_TASK DETAILS_
Begin at the line containing "Navigate to SNMP settings" and restate it and each line after it exactly, up to and including the last line below. Leave pictures out.

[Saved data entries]
▼

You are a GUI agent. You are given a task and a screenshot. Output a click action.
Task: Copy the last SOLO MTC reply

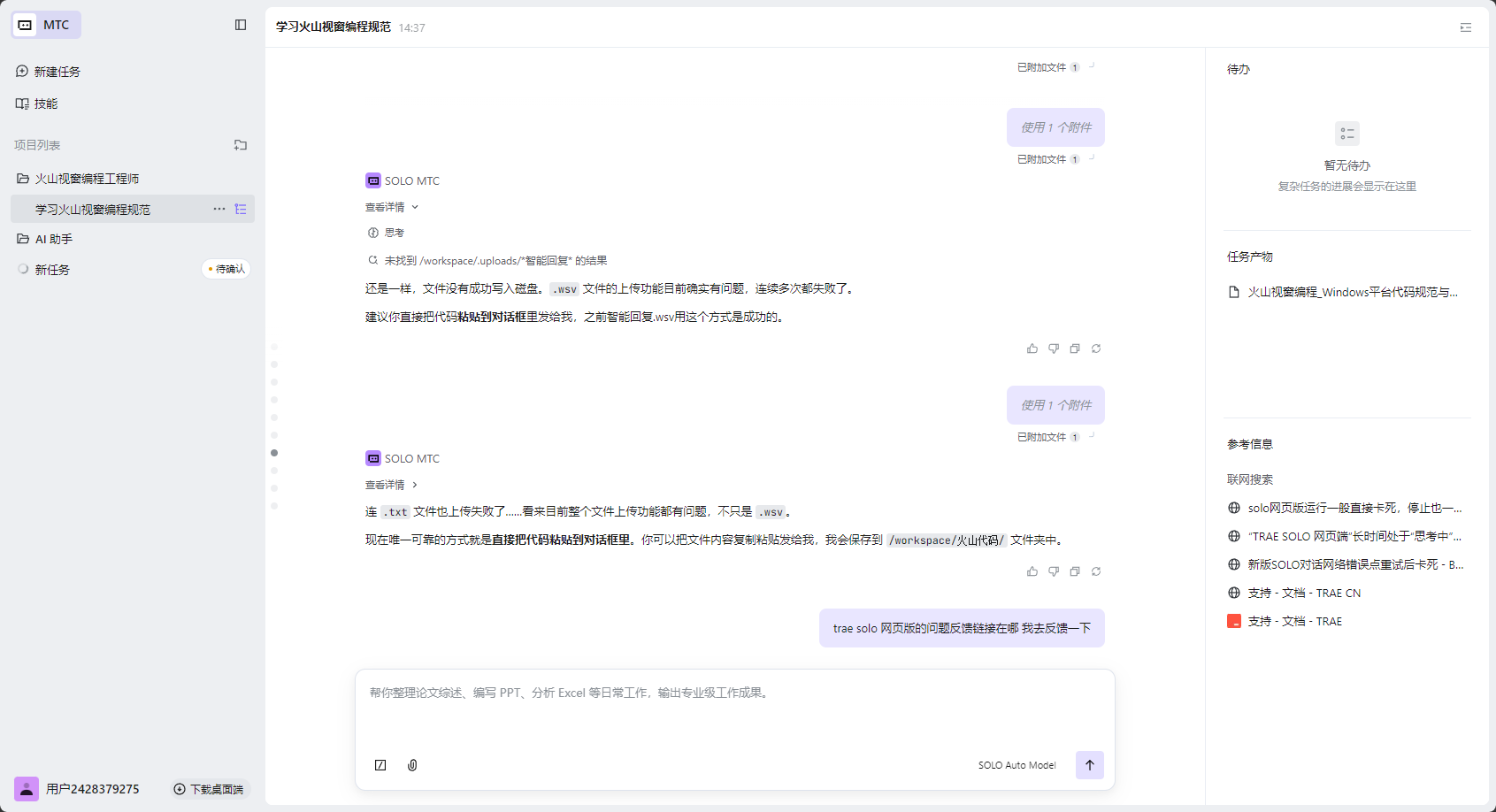coord(1074,571)
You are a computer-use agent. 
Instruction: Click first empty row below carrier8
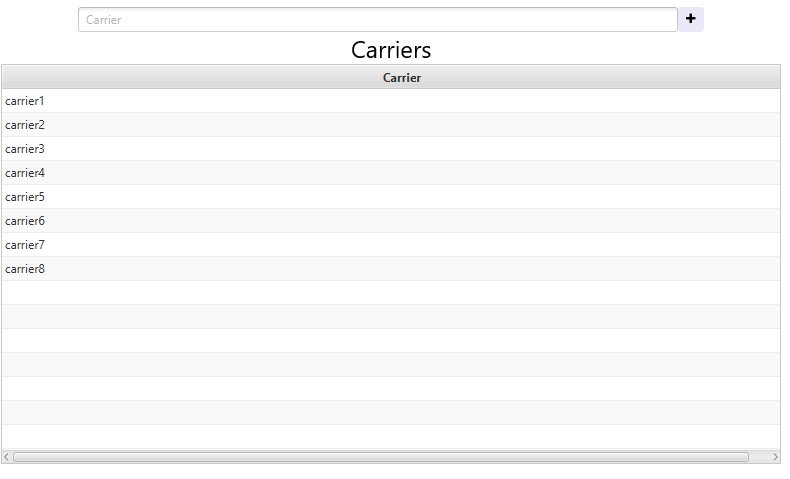coord(390,293)
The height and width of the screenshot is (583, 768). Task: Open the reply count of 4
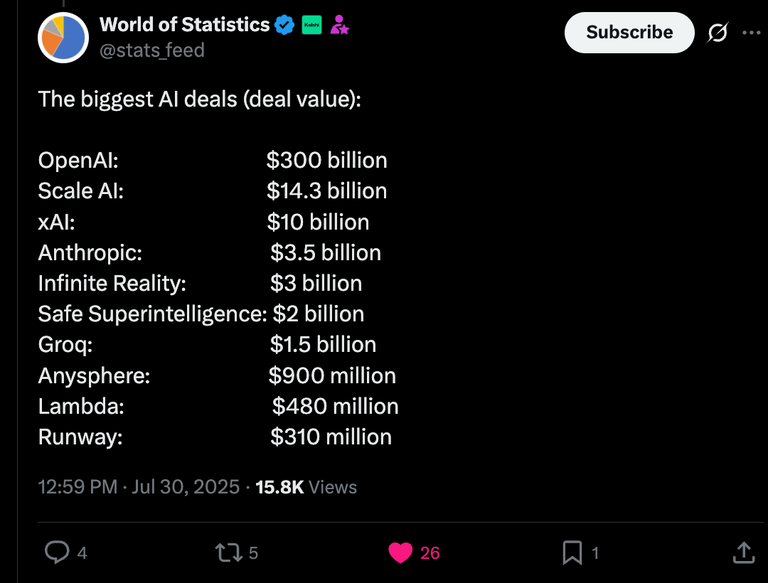pyautogui.click(x=82, y=553)
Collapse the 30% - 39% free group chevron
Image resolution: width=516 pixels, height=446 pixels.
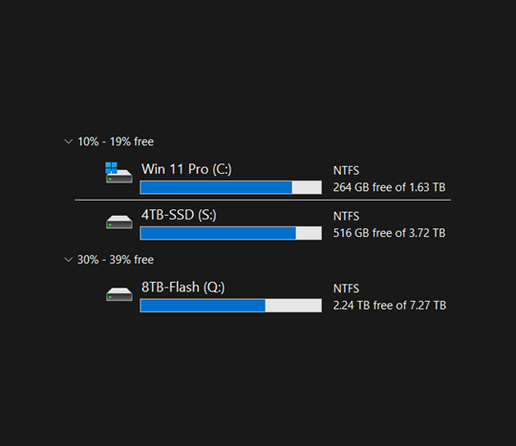point(68,260)
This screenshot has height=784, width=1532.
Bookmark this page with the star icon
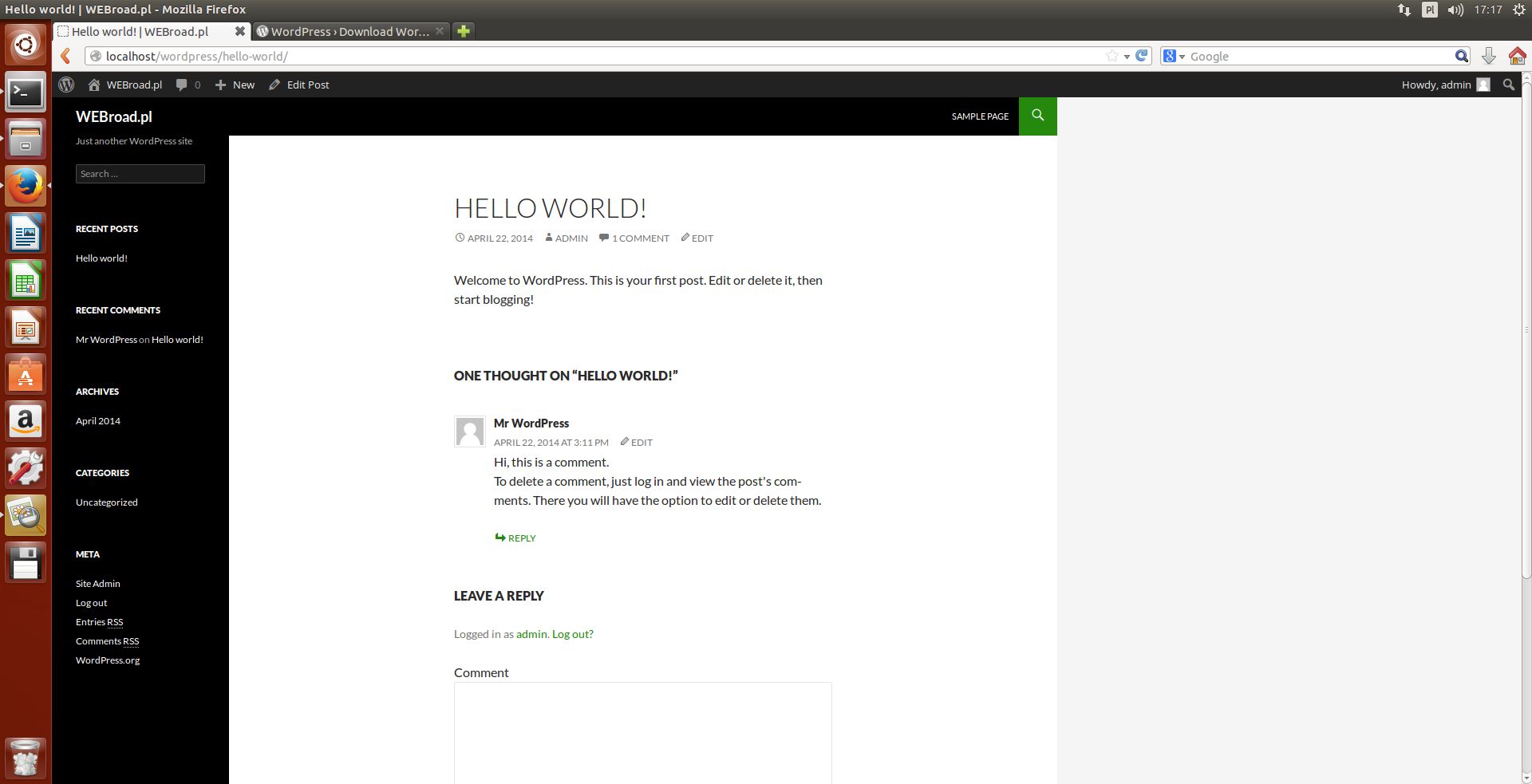[1111, 56]

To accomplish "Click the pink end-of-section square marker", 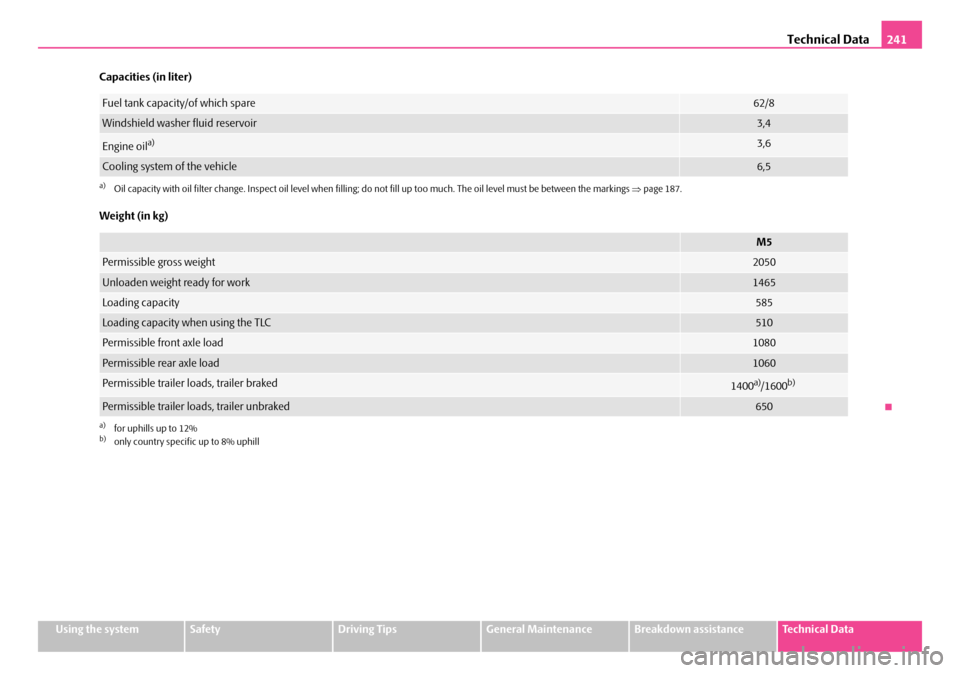I will coord(887,407).
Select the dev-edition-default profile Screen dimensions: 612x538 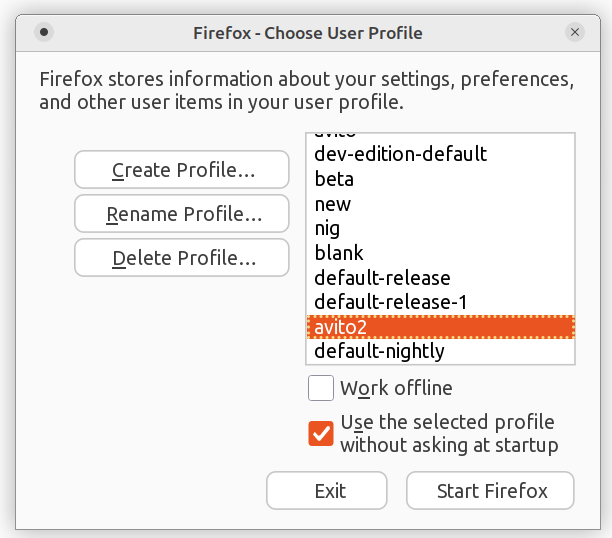(x=400, y=155)
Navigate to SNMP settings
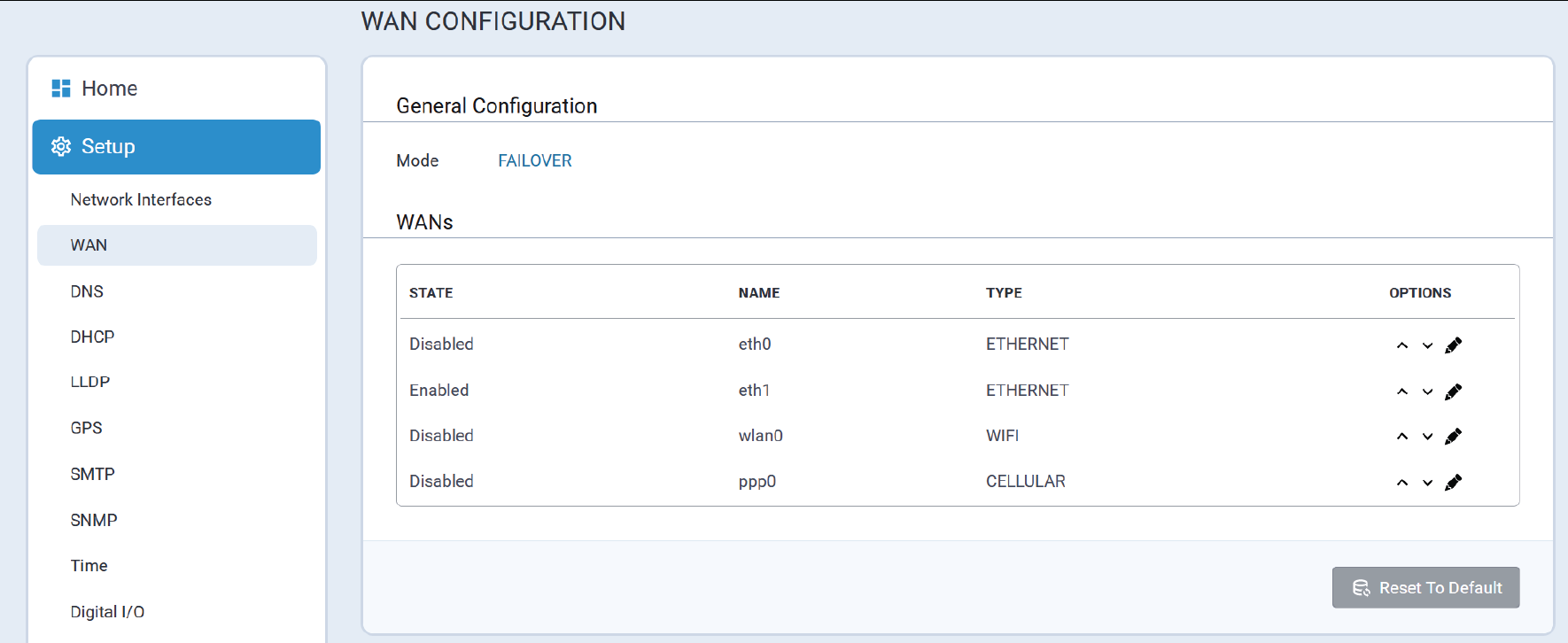Image resolution: width=1568 pixels, height=643 pixels. [x=94, y=520]
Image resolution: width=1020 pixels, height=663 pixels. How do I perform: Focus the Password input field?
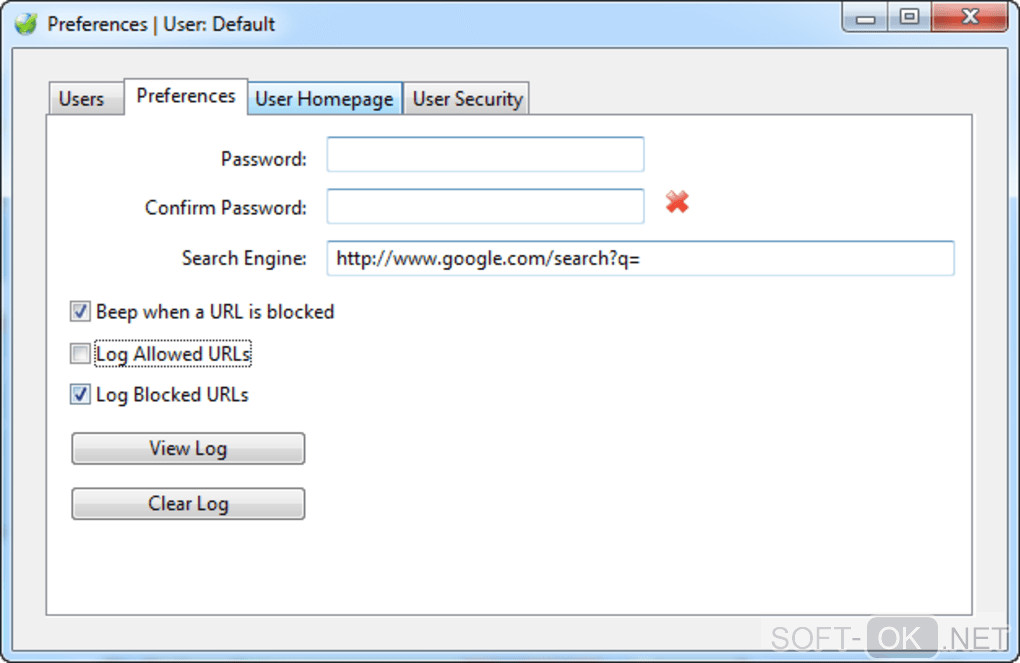[485, 156]
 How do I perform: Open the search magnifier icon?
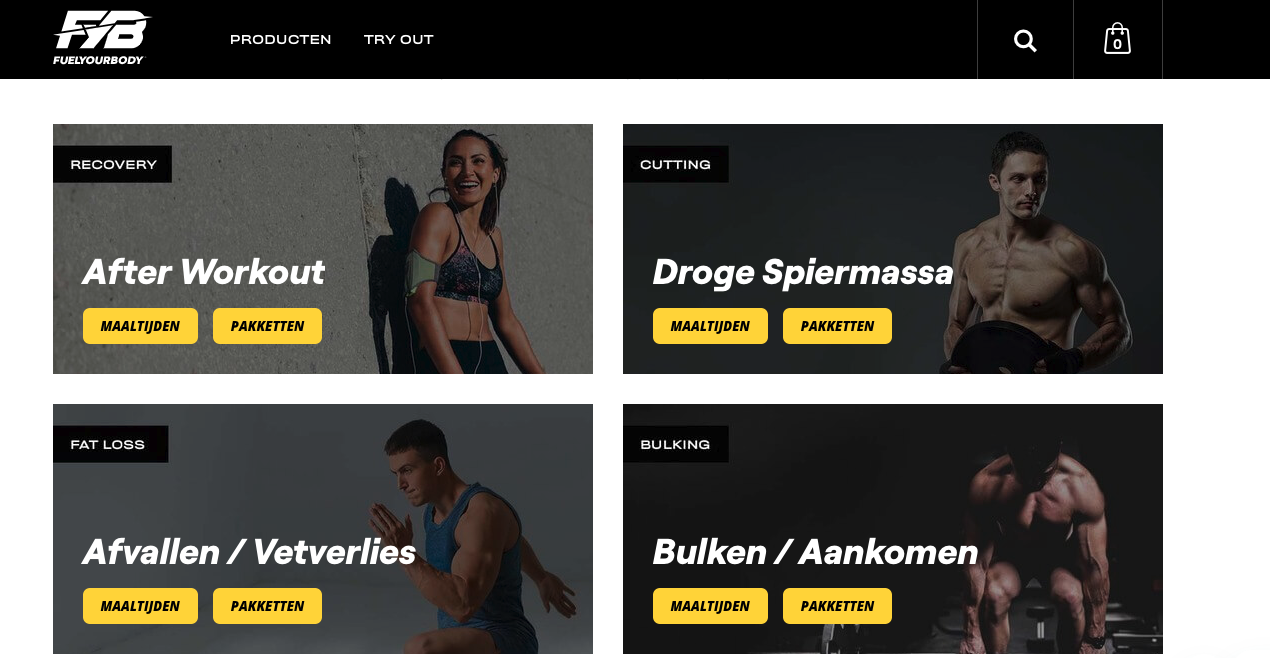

▲

_ANSWER BELOW_
Navigate to SNMP settings
Image resolution: width=1568 pixels, height=643 pixels. [x=94, y=520]
Image resolution: width=1020 pixels, height=663 pixels. How do I perform: Focus the Password input field?
[485, 156]
 How do I perform: Open the search magnifier icon?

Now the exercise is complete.